Кабинет академика невнятных наук был похож на своего хозяина: член партии, но демократ в душе, строг, но вальяжен, официален, но дружеская улыбка ломает губы. Ну и так далее. Кабинет также был наполнен компьютерной техникой и прочими наукообразными, техническими новшествами. На стенах яркими пятнами цвели абстракционистские полотна. Видимо, для настроения и улучшения потенции. Под одной из таких абстрактно-идеалистических картин господин Булыжник нанюхал сейф. Пренебрежительно сплюнув на себя, он сказал:
— Ну, это, Сашок, из фанеры. Сейчас мы этот гробик враз! — И вытащил из саквояжа фомку. — Ох, Сашок, была бы тут зеленая фанера[116] или хоть тити-мити,[117] - и налег на орудие производства, — да чую, шнифер[118] голый, как баба в бане!
И при последних словах что-то выразительно хрустнуло; мне показалось, что кости моего друга; нет, это был хруст ломкого сейфового замка. Действительно, шнифер оказался декоративной игрушкой для папы-лоха ЛЛЛ.

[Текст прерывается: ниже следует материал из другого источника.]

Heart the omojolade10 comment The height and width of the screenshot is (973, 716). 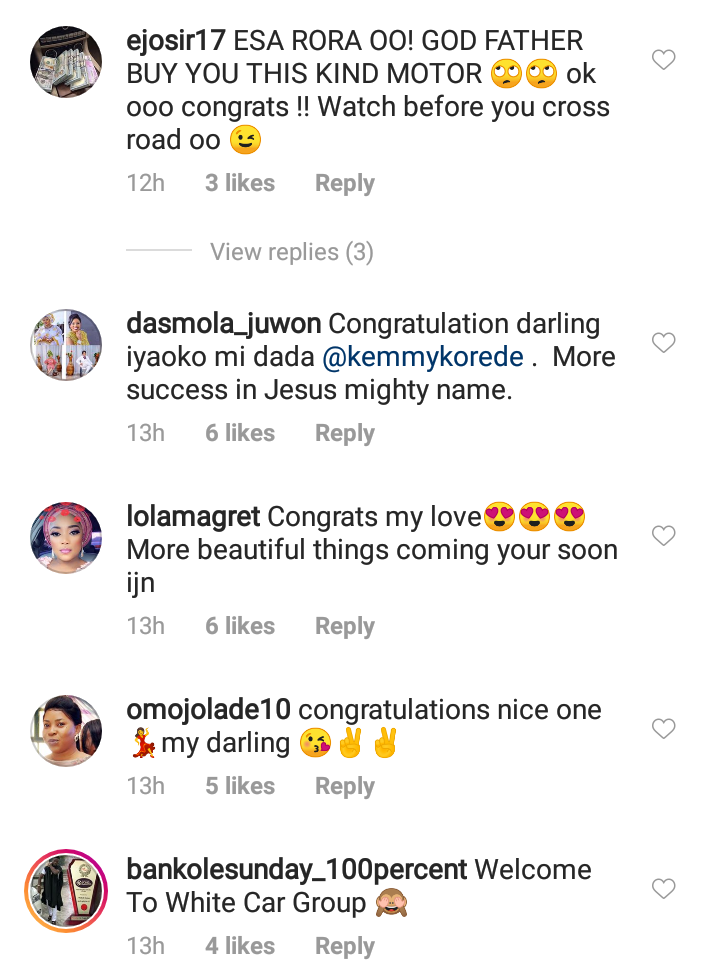(x=664, y=729)
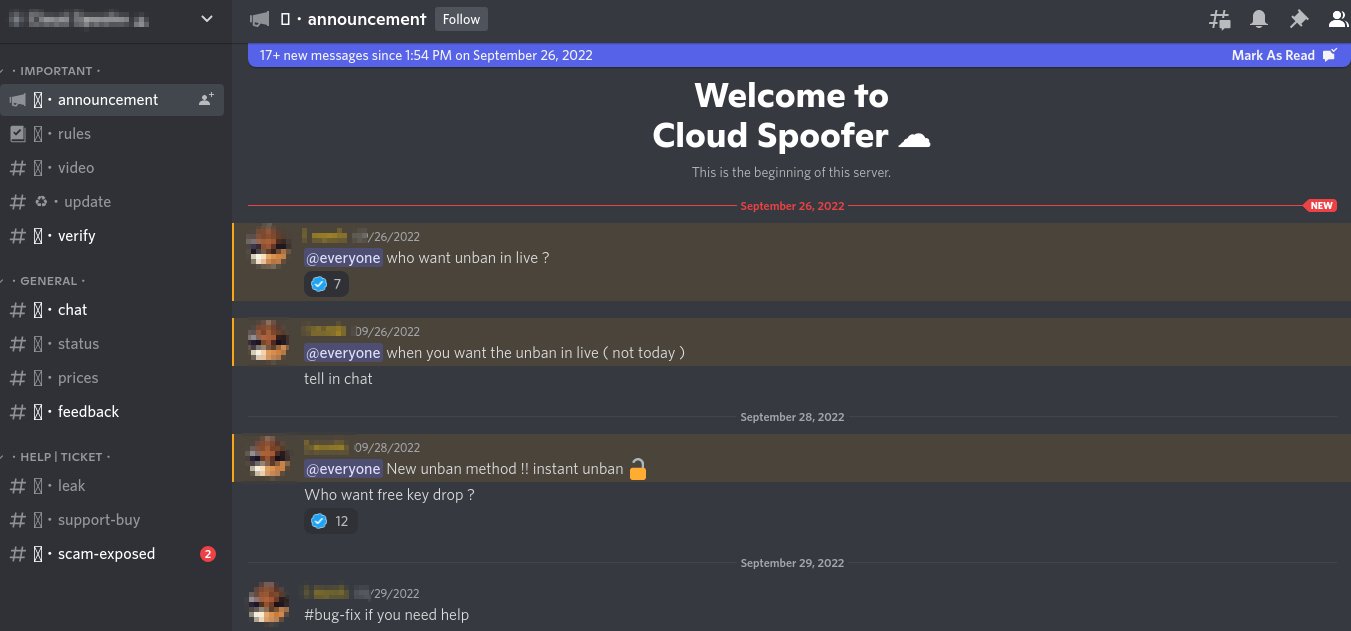Toggle the checkmark reaction showing 12

click(330, 520)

— Ну, что нам Боженька прислал? — И любопытный гражданин Пулыжников тиснул свое фото в настенную камеру. — Е', Сашок! Кажись, долляры? — В его руках вспухла пачечка импортных ассигнаций. — Не фальшивые, чай? — Принялся смотреть на свет. — Вроде с полосочками?
— А в клеточку нет? — Я тоже поинтересовался содержимым слабобронированного ящика.
— Сашок, там более ничего, — отмахнулся Булыжник. — Мы эту зелень делим или как?
— Все твое, родной, — успокоил товарища, который ошибся: в сейфе находились компьютерные лазерные дискеты. Их было пять — пять фанер с неведомой пока мне информацией, способной, быть может, взорвать, к чертовой матери, весь наш провинциально убогий шарик. А быть может, на этих дискетах были записаны лазерным лучом детские игры — стрелялки, догонялки, пугалки и сексораздевалки? Этого пока никто не знал. Но что-что, а эта проблема была решаемая. В спокойной обстановке. В кругу друзей и близких.
— Ты чего, Сашко, задумался, как жунг? — насторожился Пулыжников. Если надо, делим зелень.
— Григорьич, не утомляй. — Я взглянул на часы.
— Дергаем?
— Пора, мой друг, пора, — задумчиво проговорил я, осматривая кабинет. Он был удобен во всех отношениях, в том числе и для душевных бесед.